In the video Logistic Regression Gradient Descent there is a mistake in the derivative of the cost function (“da”). Since the lost function use the Log function (not Ln function) the derivative must ve divide by ln(10). “da” = -( y/a + (1-y)/(1-a) )/ln(10)

The formulas shown are correct. What you need to realize is that the notational conventions are different in the ML/DL world than they are in the math world. Whenever they say “log” here, they mean natural logs, not logs base 10. I’m not sure where this convention came from, but one conjecture is that it’s based on the way things work in MATLAB, which was pretty commonly used in the early days of ML. Of course python has subsequently taken over the world. Note that np.log is also natural log. In fact python uses the same naming as MATLAB: if you want logs base 10, the function is np.log10.

Of course the point you raise also illustrates why you’d be nuts to use logarithms to any base other than e if you’re going to be taking derivatives or integrating. You just get inundated with bogus constant factors and of course the shapes of the curves are the same in any case, so you’d only get pain from using base 10 and no actual advantage.

2 Likes

Thanks for Good answer, would be nice to see it mention during the course.

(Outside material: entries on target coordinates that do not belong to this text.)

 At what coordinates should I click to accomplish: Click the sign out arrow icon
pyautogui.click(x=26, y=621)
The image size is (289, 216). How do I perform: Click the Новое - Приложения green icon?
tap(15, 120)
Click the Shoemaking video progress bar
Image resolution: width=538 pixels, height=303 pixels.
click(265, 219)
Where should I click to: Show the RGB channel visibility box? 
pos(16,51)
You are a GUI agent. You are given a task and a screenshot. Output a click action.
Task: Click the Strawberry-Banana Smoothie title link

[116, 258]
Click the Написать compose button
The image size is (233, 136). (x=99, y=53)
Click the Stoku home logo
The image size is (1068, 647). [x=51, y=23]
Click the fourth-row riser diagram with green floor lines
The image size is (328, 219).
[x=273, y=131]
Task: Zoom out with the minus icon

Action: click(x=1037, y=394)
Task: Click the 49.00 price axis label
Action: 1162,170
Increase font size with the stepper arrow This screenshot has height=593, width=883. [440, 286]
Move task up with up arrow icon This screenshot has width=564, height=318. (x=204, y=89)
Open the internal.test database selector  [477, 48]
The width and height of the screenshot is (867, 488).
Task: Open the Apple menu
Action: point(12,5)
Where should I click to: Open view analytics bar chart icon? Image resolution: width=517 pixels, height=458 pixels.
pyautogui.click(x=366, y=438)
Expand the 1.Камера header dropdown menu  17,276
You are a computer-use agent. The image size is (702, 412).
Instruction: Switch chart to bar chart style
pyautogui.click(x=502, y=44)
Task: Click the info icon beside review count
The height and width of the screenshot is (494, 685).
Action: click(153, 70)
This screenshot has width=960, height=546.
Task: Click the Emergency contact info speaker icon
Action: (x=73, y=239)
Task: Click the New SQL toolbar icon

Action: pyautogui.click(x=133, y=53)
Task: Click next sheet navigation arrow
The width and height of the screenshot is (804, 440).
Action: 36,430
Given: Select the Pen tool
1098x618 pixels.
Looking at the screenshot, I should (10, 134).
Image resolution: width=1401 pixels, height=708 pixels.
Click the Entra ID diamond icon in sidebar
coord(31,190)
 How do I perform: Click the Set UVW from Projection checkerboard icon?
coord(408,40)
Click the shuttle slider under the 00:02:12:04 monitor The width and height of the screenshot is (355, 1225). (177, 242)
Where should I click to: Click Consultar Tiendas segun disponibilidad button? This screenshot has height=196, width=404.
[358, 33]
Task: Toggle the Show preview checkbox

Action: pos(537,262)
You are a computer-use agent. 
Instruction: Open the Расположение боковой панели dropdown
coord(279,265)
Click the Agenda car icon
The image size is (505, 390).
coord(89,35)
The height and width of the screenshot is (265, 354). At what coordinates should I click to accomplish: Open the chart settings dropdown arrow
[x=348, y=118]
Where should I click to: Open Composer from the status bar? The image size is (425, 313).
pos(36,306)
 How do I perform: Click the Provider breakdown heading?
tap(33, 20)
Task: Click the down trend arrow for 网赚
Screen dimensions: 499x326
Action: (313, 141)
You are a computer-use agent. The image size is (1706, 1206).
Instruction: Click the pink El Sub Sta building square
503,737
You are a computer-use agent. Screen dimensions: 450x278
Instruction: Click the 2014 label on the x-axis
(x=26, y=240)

I withdraw my point, there is a link in the coure to full derivation where this is noted.

It seems interesting that people continue to write it in this way. “nl()” is fewer characters to write/type than “log()”. There must be a reason why people don’t just start writing it the more mathmatically correct notation. Do you have any insight into why that is?

No, sorry, I don’t know the history of why the notation is different in the ML world than in the math world. You could argue that the math world is the one that’s backwards. Who really cares about logs base 10, once you start doing calculus? They make no sense: you get no behavioral advantage and it just makes a hideous mess with bogus constant factors at every turn.

One possible theory is that in MATLAB, which was the most common language used for ML work in the earlier days, the function names are log for natural log, log10 for base 10 logs and log2 for base 2 logs. And note that MATLAB was created by real mathematicians for doing programming that includes serious mathematics.